ACTION ITEM:
Where a line of the material contains the string "dialog", copy that line.

DATA TO EXAMINE:

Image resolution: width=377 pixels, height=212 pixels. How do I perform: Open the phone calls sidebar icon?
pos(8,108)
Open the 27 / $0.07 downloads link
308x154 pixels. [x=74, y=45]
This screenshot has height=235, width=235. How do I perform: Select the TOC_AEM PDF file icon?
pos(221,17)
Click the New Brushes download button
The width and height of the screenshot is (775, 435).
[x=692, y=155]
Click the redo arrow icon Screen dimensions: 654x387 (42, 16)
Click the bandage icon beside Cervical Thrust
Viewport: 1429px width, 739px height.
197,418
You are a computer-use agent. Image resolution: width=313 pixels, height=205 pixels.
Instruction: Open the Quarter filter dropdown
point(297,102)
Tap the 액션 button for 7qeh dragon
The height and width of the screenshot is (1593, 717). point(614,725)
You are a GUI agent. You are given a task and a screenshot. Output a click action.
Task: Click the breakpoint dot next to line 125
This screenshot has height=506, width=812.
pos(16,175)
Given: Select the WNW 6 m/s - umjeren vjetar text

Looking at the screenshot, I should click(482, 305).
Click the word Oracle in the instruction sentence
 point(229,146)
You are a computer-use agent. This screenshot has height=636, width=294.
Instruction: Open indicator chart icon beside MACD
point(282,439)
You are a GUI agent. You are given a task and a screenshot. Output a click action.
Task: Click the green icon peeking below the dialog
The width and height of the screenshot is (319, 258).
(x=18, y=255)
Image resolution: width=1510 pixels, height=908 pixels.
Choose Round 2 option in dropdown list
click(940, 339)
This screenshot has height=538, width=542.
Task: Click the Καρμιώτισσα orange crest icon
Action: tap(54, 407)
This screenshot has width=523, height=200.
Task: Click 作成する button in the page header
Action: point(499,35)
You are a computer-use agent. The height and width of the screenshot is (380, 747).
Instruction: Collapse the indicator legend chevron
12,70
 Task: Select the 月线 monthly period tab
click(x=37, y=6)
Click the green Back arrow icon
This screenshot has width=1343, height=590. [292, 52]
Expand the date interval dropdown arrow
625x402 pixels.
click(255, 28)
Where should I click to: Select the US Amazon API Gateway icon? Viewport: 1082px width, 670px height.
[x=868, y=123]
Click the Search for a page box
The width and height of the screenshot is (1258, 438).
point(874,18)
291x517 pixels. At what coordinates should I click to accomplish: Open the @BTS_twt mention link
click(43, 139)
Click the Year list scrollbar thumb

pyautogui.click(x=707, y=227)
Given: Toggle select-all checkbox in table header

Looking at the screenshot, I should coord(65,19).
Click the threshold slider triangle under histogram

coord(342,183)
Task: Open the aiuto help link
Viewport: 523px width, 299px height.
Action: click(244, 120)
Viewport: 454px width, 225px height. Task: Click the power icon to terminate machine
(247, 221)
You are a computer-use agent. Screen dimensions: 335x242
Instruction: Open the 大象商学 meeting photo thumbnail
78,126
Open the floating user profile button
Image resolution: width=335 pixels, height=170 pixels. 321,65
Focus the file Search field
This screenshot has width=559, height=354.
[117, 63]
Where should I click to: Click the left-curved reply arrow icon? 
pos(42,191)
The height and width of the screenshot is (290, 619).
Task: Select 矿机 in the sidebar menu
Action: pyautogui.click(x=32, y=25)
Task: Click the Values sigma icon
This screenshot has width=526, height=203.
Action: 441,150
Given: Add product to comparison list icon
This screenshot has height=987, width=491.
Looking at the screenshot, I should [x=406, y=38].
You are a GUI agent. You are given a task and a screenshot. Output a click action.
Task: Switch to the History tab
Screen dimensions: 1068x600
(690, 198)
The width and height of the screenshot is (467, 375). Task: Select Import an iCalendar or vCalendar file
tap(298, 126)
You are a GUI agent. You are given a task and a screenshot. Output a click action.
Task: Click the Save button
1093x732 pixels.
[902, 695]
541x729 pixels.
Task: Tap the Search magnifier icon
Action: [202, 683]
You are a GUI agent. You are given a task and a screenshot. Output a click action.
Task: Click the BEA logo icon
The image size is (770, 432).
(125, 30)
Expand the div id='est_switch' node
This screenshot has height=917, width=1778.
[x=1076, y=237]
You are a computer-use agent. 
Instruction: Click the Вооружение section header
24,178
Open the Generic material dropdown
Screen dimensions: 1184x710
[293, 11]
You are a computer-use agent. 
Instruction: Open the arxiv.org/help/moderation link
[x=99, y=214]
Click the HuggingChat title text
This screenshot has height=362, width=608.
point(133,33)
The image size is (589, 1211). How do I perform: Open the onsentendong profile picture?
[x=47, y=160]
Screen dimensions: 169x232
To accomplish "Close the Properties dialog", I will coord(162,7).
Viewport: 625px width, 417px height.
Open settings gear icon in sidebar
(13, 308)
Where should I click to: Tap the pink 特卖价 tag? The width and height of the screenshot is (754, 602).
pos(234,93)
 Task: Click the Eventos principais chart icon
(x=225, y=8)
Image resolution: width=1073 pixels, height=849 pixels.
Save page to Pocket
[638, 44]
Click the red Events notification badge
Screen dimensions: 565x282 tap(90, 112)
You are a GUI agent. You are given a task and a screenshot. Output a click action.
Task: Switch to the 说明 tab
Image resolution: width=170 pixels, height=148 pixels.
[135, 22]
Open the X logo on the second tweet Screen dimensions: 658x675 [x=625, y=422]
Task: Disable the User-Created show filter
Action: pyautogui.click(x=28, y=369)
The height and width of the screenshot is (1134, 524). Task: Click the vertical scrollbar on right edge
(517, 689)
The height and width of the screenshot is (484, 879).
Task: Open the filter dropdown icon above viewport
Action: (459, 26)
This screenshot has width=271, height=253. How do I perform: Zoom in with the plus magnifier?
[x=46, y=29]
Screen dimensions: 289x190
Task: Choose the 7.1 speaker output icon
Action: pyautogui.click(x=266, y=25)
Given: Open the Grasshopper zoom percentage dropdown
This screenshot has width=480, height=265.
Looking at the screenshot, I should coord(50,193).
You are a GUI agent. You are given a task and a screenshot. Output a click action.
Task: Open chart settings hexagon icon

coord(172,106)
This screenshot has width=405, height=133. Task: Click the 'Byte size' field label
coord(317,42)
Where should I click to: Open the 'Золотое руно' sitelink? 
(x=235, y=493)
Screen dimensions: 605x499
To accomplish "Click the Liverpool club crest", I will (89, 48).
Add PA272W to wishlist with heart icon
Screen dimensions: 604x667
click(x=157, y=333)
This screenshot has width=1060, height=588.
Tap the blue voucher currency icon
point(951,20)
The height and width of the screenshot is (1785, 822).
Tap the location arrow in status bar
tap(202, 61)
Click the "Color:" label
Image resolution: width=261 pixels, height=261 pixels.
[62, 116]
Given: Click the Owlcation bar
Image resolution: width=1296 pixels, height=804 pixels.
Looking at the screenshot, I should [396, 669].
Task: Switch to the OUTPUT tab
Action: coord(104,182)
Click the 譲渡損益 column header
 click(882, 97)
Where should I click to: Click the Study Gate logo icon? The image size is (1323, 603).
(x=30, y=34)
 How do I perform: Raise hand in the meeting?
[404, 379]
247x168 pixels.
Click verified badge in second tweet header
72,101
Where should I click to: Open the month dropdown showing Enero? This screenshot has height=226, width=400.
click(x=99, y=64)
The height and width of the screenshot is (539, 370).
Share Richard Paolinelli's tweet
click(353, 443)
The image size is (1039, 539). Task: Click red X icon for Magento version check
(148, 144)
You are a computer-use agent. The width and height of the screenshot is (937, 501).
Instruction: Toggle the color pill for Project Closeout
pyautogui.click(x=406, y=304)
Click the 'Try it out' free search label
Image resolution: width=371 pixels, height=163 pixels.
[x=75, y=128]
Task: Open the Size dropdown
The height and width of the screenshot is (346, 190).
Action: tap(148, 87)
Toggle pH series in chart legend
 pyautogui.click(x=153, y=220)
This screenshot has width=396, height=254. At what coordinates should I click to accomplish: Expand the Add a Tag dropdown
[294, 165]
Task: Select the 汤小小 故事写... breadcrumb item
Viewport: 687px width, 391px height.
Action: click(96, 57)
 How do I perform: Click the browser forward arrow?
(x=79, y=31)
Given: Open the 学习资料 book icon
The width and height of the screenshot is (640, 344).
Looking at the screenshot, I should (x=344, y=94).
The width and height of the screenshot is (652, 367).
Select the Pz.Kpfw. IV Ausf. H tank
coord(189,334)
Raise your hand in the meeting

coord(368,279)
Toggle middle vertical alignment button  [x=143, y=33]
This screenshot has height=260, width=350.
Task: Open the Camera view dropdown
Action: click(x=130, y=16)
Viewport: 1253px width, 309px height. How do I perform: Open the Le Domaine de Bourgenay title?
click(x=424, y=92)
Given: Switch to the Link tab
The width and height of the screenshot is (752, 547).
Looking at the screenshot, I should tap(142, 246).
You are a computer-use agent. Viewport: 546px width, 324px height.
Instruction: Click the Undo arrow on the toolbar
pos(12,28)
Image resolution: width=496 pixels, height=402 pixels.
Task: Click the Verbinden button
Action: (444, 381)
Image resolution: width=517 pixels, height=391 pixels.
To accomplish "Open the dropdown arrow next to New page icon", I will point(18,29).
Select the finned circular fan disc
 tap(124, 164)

SOLVED PROBLEM:
Task: Click the green icon peeking below the dialog
To accomplish "Close the Properties dialog", I will coord(162,7).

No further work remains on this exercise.